> **ESTRATTO**:
Ad organizzare ed eseguire la strage furono l’ufficiale delle SS Herbert Kappler, all'epoca anche comandante della polizia tedesca a Roma, il capitano Erich Priebke e Albert Kesserling.
L'eccidio maturò come atto di rappresaglia per vendicare 33 militari tedeschi morti in un attentato partigiano a Via Rasella il 23 marzo.
I nazisti, dietro ordine diretto di Hitler, applicarono alla lettera il principio di fucilare 10 ostaggi italiani per ogni tedesco ucciso. Non si conoscono ancora i motivi precisi per cui vennero inseriti 5 nomi in più alla lista.
Le Fosse Ardeatine, antiche cave di pozzolana site nei pressi della Via Ardeatina, furono scelte quali luogo dell'esecuzione e per occultare i cadaveri dei 335 uccisi, di cui 39 militari, 120 partigiani e 13 mai identificati. Tra le vittime anche 75 di religione ebraica. Le restanti erano civili, in massima parte prelevati dal carcere di Regina Coeli o direttamente sul posto a Via Rasella.
L'esecuzione, che avvenne con un colpo alla nuca, fu di proporzioni enormi tanto che gli stessi comandi nazisti la resero pubblica, insieme all'attentato partigiano, solo a cose fatte e dopo aver fatto saltare le cave con delle mine per rendere più difficoltoso il ritrovamento dei corpi.

> **DA FARE**:
[A] Nell'estratto, in che modo furono uccise le vittime?
[B] Riporta dall'estratto il passo che comincia con "I nazisti, dietro" e va avanti fino a "a Via Rasella.".
[C] Scrivi i nomi di tutti quelli che, secondo l'estratto, organizzarono ed eseguirono la strage.

> **DATI SALVATI**:
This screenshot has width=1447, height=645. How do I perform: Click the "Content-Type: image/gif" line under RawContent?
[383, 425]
...
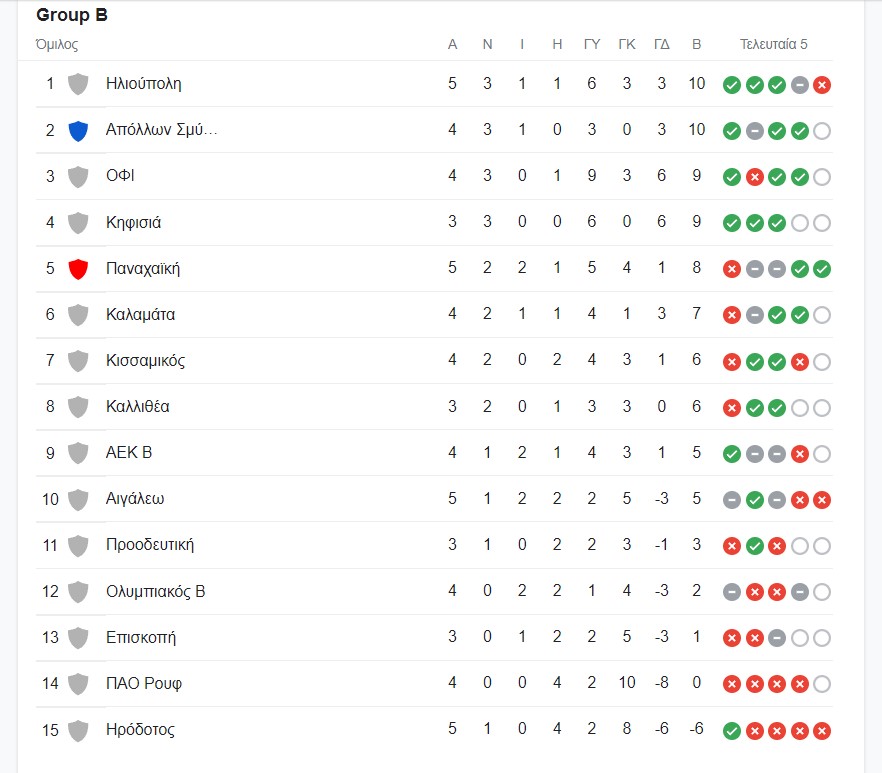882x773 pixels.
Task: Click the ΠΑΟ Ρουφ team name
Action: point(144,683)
* * *
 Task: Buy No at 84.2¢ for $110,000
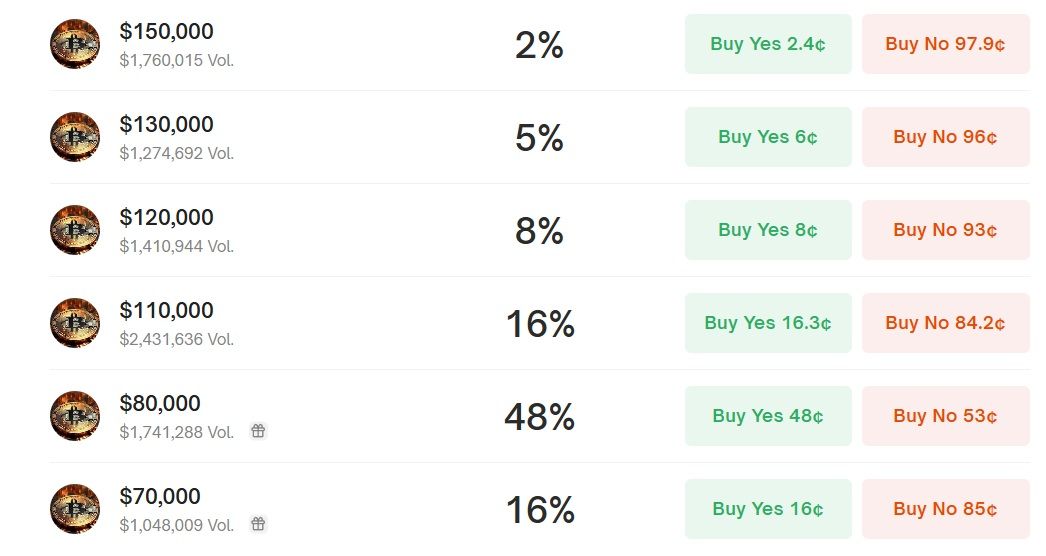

> **RISPOSTE**:
[A] Con un colpo alla nuca.

[B]
I nazisti, dietro ordine diretto di Hitler, applicarono alla lettera il principio di fucilare 10 ostaggi italiani per ogni tedesco ucciso. Non si conoscono ancora i motivi precisi per cui vennero inseriti 5 nomi in più alla lista.
Le Fosse Ardeatine, antiche cave di pozzolana site nei pressi della Via Ardeatina, furono scelte quali luogo dell'esecuzione e per occultare i cadaveri dei 335 uccisi, di cui 39 militari, 120 partigiani e 13 mai identificati. Tra le vittime anche 75 di religione ebraica. Le restanti erano civili, in massima parte prelevati dal carcere di Regina Coeli o direttamente sul posto a Via Rasella.

[C] Herbert Kappler, Erich Priebke, Albert Kesserling